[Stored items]
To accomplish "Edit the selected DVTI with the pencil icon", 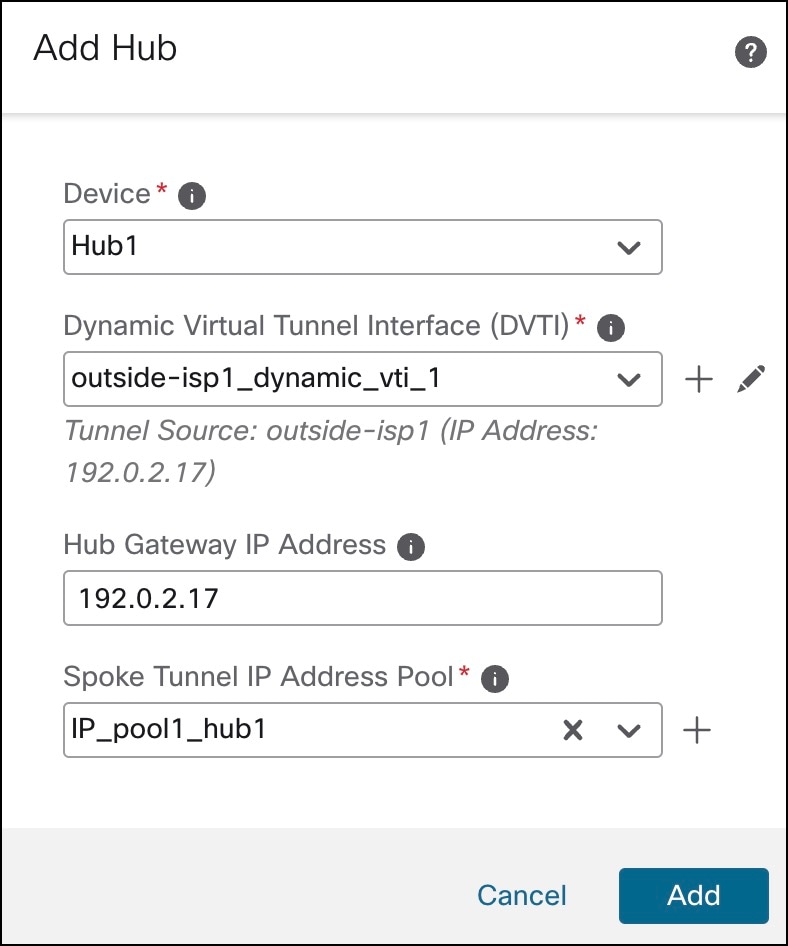I will [x=751, y=379].
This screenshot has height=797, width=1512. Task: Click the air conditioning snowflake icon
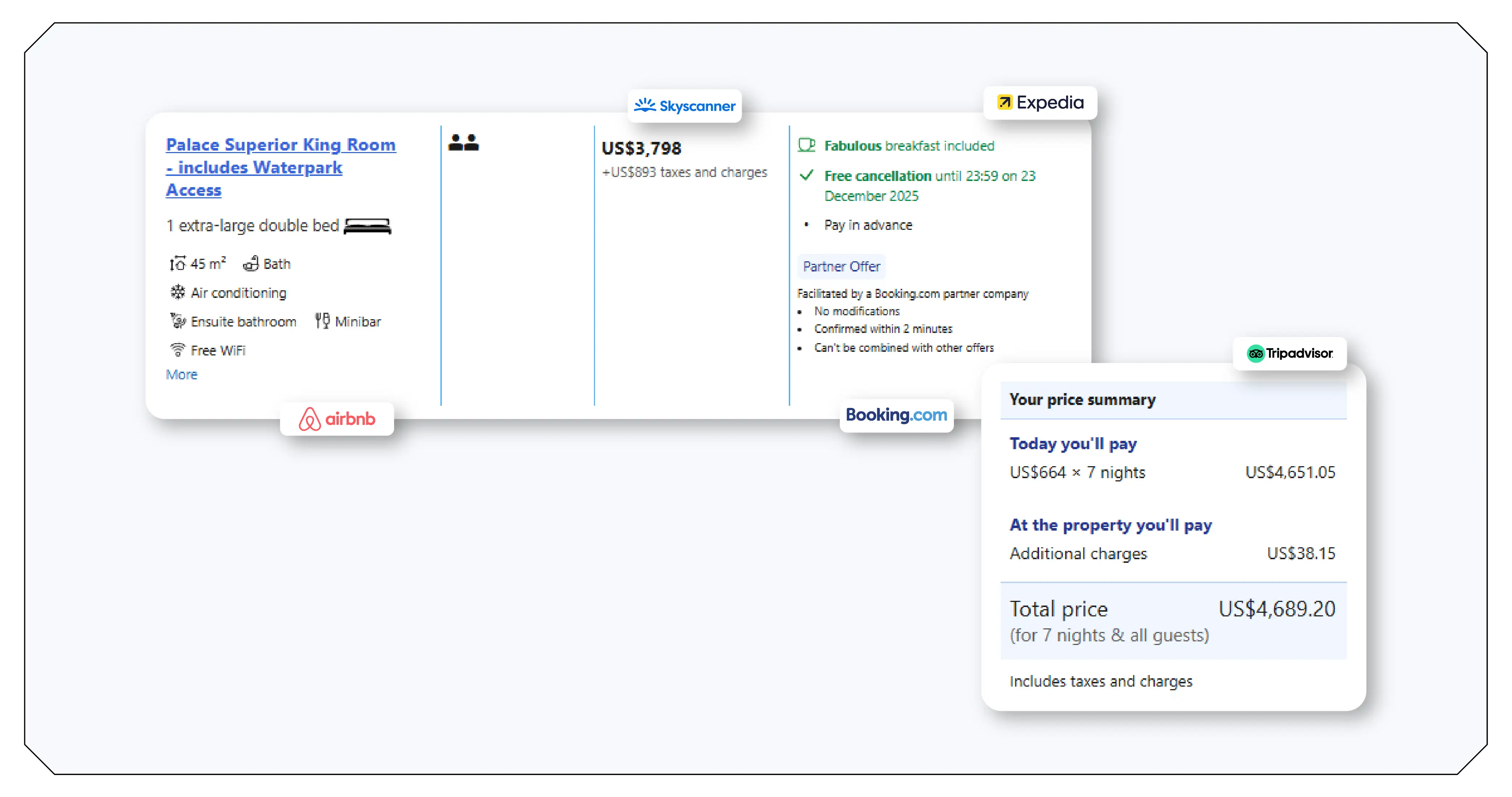click(x=177, y=291)
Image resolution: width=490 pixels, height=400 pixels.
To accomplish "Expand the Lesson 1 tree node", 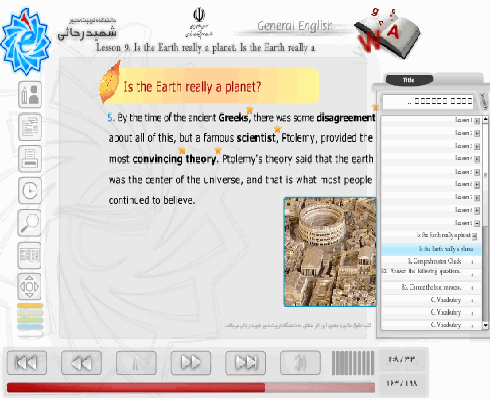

What to produce: Once you reach the line containing "This screenshot has", print it and every line after it exactly, through the end of the entries, without any pictures.

Answer box:
This screenshot has height=797, width=1512. Task: Click the air conditioning snowflake icon
click(x=177, y=291)
Image resolution: width=490 pixels, height=400 pixels.
To accomplish "Expand the Lesson 1 tree node", 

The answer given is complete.